La composizione chimica e mineralogica dei campioni rilevati suggerisce la presenza, in passato, di acque ricche di sali e composti argillosi, condizioni favorevoli alla conservazione di eventuali tracce biologiche. Questi elementi rafforzano l’ipotesi che il cratere Jezero sia stato uno dei luoghi più adatti alla vita microbica nel passato marziano.
I dati sono stati ottenuti tramite strumenti di analisi spettroscopica e radar penetranti, montati sul rover Perseverance, in missione su Marte dal 2021. Il veicolo ha raccolto numerosi campioni di roccia che, secondo i piani NASA ed ESA, saranno recuperati in una futura missione di ritorno sulla Terra entro il 2033.
La missione Mars Sample Return sarà determinante per analizzare con precisione la natura e l’origine dei materiali marziani in laboratorio, ampliando le conoscenze sul passato idrogeologico del pianeta rosso e sull’evoluzione della sua atmosfera.

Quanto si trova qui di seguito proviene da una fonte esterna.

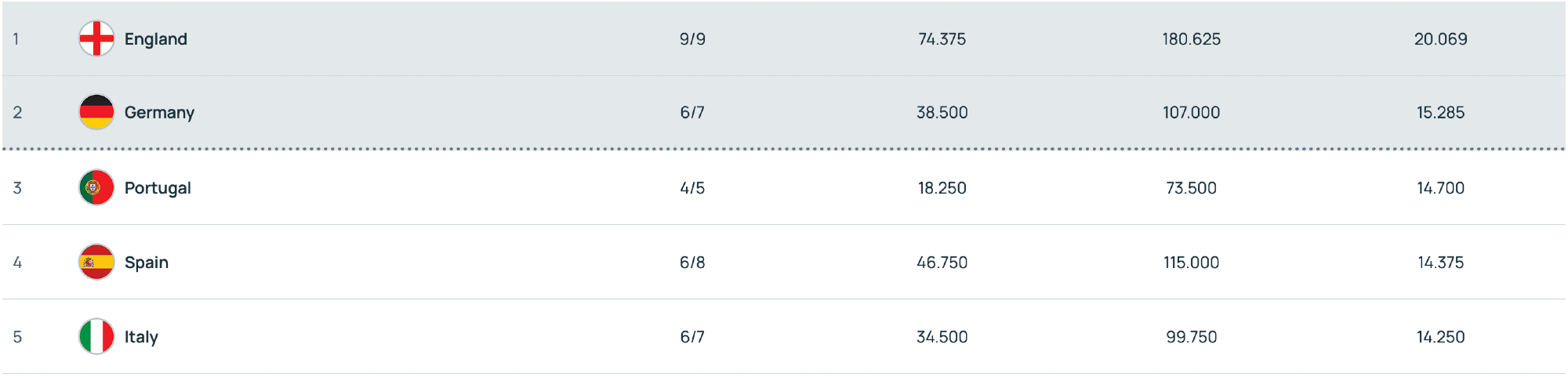The width and height of the screenshot is (1568, 377).
Task: Click rank number 5 in table
Action: [17, 337]
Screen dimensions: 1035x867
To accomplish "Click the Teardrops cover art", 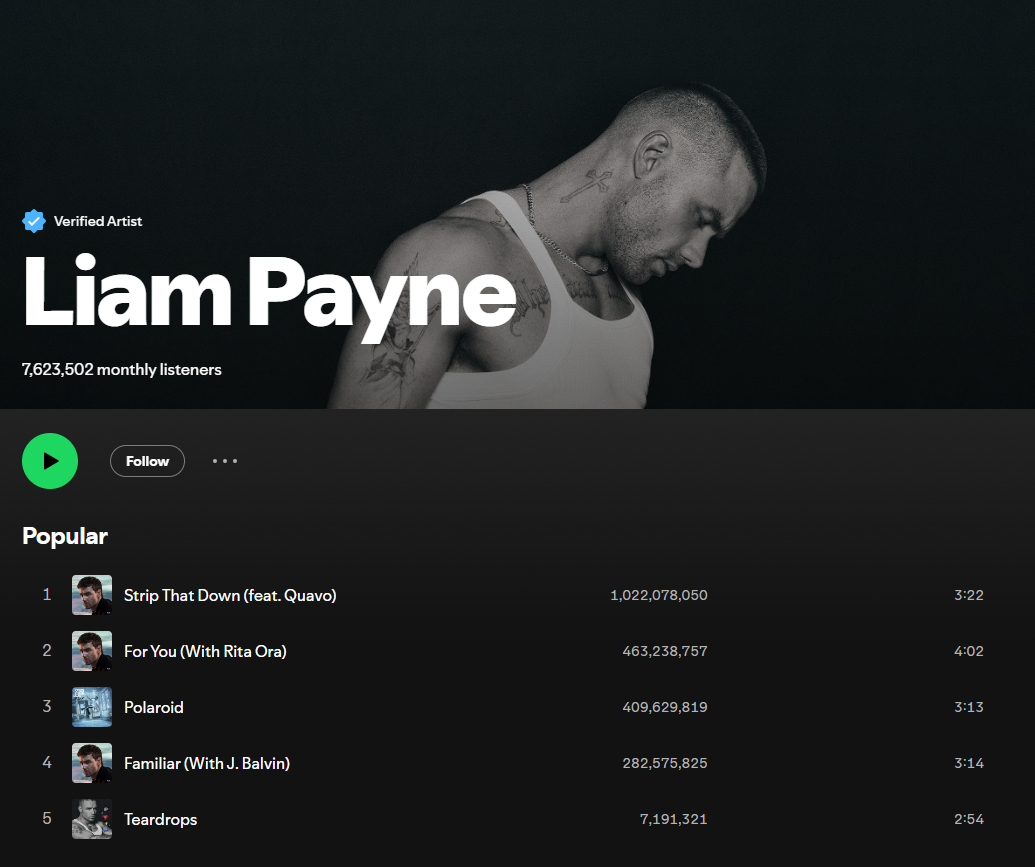I will 92,819.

Il cratere Jezero si conferma una vera e propria biblioteca geologica. Le sue pareti, i depositi di limo e le formazioni rocciose custodiscono informazioni cruciali sui periodi di umidità e aridità che hanno caratterizzato la superficie marziana. Lo studio di queste strutture permette di ricostruire la cronologia ambientale e di comprendere meglio se Marte abbia mai ospitato forme di vita.